There was limited movement in the currency markets on Wednesday and the US dollar was broadly weaker, pausing a strong rally that took place in recent weeks.
The euro was flat during the Asian and European session and began falling as the US session came around.
There was a disappointing German Ifo survey on business sentiment which weighed on the euro. The data come after recent dismal data on the German ZEW and flash PMIs .
The euro traded around 1.2845 before falling towards the key 1.2800 support level in early US trading hours.
Sterling held steady against the dollar at 1.6382 and hovered near a two-year high against the euro, trading at 0.7822 today. The pound has stabilized since weakening in the build up to the Scottish referendum last week, which took it down to 10-montn low versus the USD.
The next key risk event for sterling will be Bank of England Governor Mark Carney’s speech on Thursday in Wales. Markets will look out to see if there will be any hint of the timing of the first rate hike. Current speculation is that interest rates will be raised in the spring of 2015.

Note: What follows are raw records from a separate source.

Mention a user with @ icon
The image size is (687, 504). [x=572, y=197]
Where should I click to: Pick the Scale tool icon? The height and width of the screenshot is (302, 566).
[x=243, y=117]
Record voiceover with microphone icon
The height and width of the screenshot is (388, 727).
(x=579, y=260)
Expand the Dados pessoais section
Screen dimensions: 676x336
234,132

The yen was firmer today as a result of comments made by Japanese Prime Minister Shinzo Abe that signaled concern for the yen weakness.

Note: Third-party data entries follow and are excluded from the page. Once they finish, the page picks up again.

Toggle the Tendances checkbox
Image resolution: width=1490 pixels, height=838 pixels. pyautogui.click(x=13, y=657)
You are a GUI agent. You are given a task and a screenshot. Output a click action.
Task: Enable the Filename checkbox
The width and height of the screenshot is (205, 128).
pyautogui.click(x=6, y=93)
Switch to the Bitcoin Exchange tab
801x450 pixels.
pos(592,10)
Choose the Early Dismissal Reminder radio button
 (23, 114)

Abe remarked that the exchange rate could have an impact on small companies. An important risk event for the yen will be Thursday’s release of Japanese CPI.
The dollar traded a small range against the yen in the European session, between 108.48 and 108.79.
There are limited economic data releases in the US session today, with only new US home sales on the agenda. They are expected to show a modest gain to 430,000. Fed speakers will be watched. These include Loretta Mester and Charles Evans.